## EXTRAIT CHOISI

VBL En êtes-vous heureux ou pas, sur le moment ?

DCB Les deux. Sur le moment, ça me fait plaisir. Évidemment, à partir du moment où l’on devient célèbre, les gens, les femmes notamment, vous regardent autrement. Ce qui est extraordinaire, c’est que les autres découvrent des choses très bien chez vous qu’ils ne verraient pas si vous n’étiez pas connu, parce qu’ils n’y feraient pas attention. Je sentais aussi que la situation devenait plus difficile. J’ai donc profité d’un voyage où j’étais invité à parler, à Berlin et Amsterdam, pour m’échapper. C’est d’ailleurs dans la voiture de Paris Match que je pars à Berlin. En France, c’est déjà la grève générale, et à Amsterdam ou à Berlin, je fais cette déclaration qui met le feu aux poudres. J’avais trouvé extraordinaire que, dans une manifestation sur les Champs-Élysées, on ait fait du drapeau bleu-blanc-rouge un drapeau rouge, ce qui était pour moi une insulte à la République. C’est à ce moment que la décision fut prise de m’expulser, contre l’avis du préfet de police de l’époque, Maurice Grimaud, qui m’a toujours défendu et qui par la suite a demandé la levée de mon expulsion. Grimaud pensait que, grâce à moi, la violence avait été maîtrisée en 1968. En revenant d’Allemagne, à la frontière à Forbach, on me met dans un fourgon et on me conduit à la préfecture. On me donne mon avis d’expulsion et on me renvoie à la frontière. De retour en Allemagne, j’ai pris contact avec des copains qui, pendant la guerre d’Algérie, avaient facilité le passage d’Algériens. Je suis passé par le Luxembourg avec les cheveux teints, et j’ai passé la frontière à pied. Me voilà entrant à La Sorbonne par derrière, pendant une assemblée générale, dans un amphi plein à craquer. Ils parlaient de je ne sais quoi. J’arrive et je dis : « Voilà, c’est moi, Dany. » « Quoi ? Non, c’est pas toi ! » Je montre mon passeport, ma carte d’identité, etc. Je suis annoncé comme un camarade espagnol qui veut prendre la parole. J’arrive à la tribune avec mes lunettes de soleil. J’enlève mes lunettes, et là c’est l’explosion.

VBL De joie ?

DCB De joie : « Les frontières, on s’en fout ! » Ça m’a fait peur sur le moment. C’est formidable et angoissant à la fois, la ferveur. Et comme les radios étaient toujours présentes à la Sorbonne, en une demi-heure arrivent vingt, trente mille personnes. Ce fut un moment très fort, pendant lequel j’ai senti à quel point le culte de la personnalité est compliqué. J’en jouis et j’en ressens les dangers. Je reste à la Sorbonne et, au bout d’une semaine, j’apparais à une manifestation, mais pas davantage. Tout le monde connaît la suite : Marie-France Pisier, qui avait une petite voiture de sport, fréquentait ces milieux ...

## VOTRE OBJECTIF
Résumez en trois phrases l'extrait d'entretien ci-dessus. Le matériel présenté ensuite provient d'une autre source.

## DONNÉES ENREGISTRÉES
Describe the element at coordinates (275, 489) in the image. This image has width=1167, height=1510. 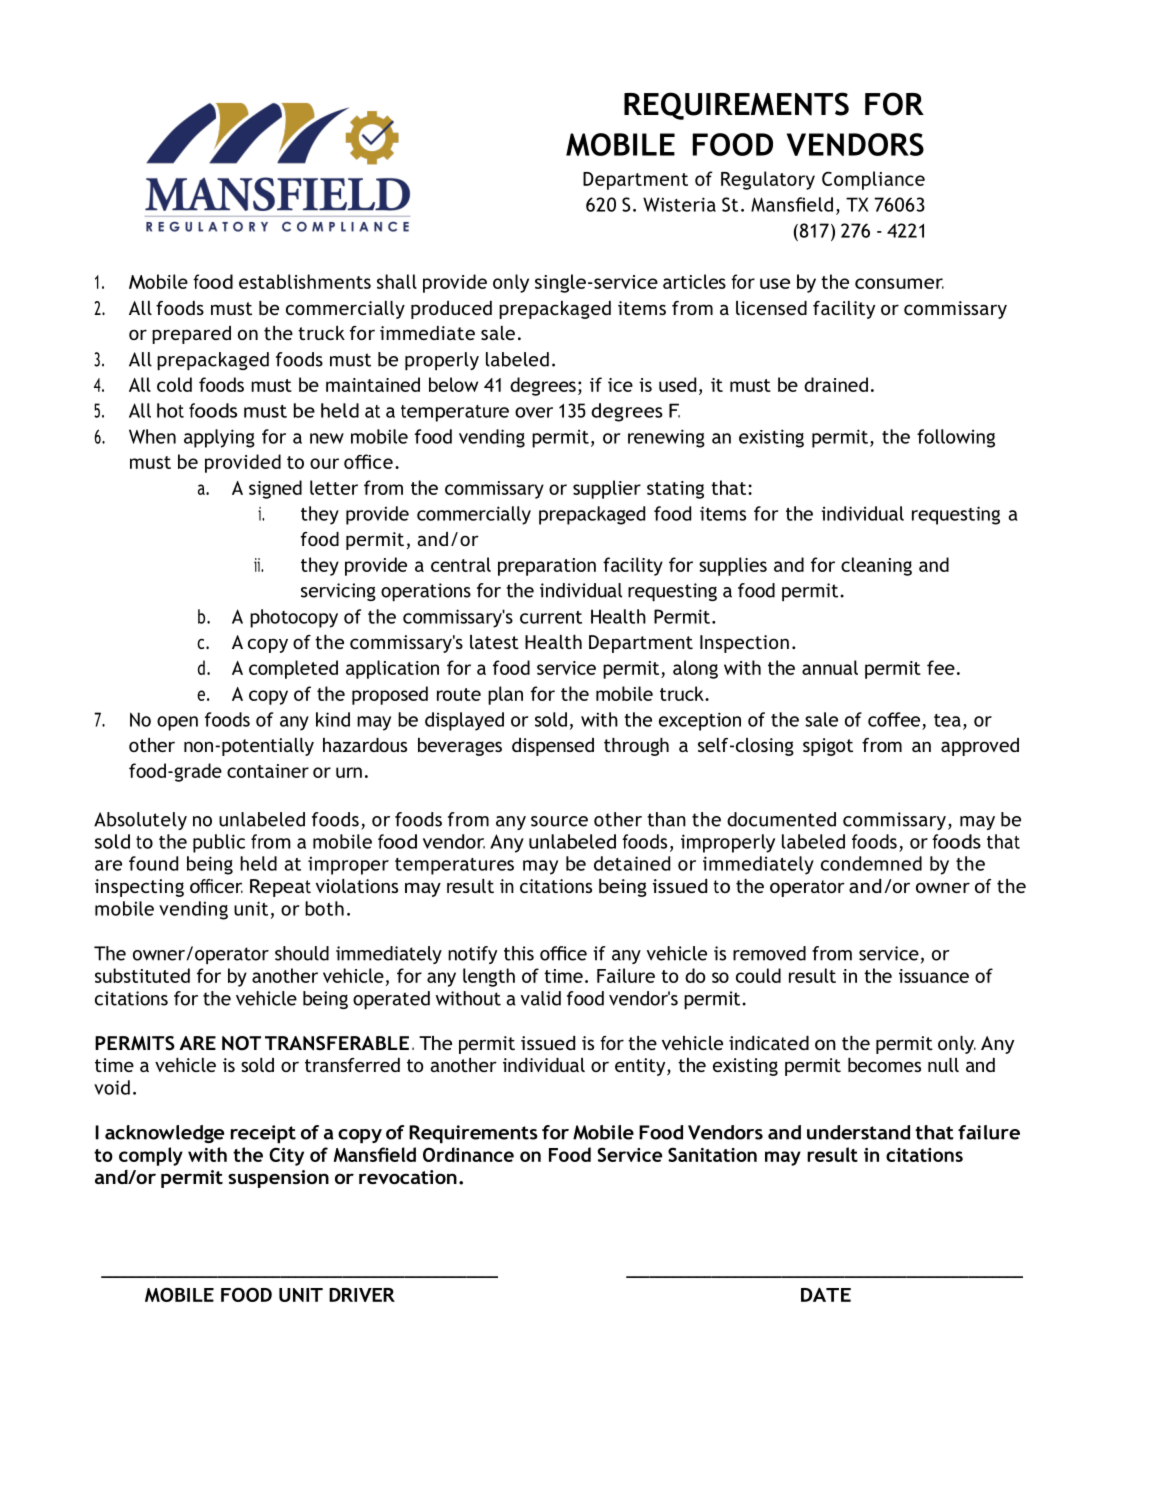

## RÉPONSE RÉDIGÉE
La personne interrogée explique que la célébrité lui faisait plaisir tout en rendant la situation plus difficile, et qu'une déclaration faite pendant un voyage à Berlin et Amsterdam, au sujet du drapeau bleu-blanc-rouge changé en drapeau rouge, a entraîné la décision de l'expulser. Reconduite à la frontière à Forbach, elle est revenue en passant par le Luxembourg, les cheveux teints, et a franchi la frontière à pied. Elle est alors apparue à la Sorbonne pendant une assemblée générale, où son retour a provoqué une explosion de joie et attiré vingt à trente mille personnes, un moment qu'elle décrit comme formidable et angoissant à la fois.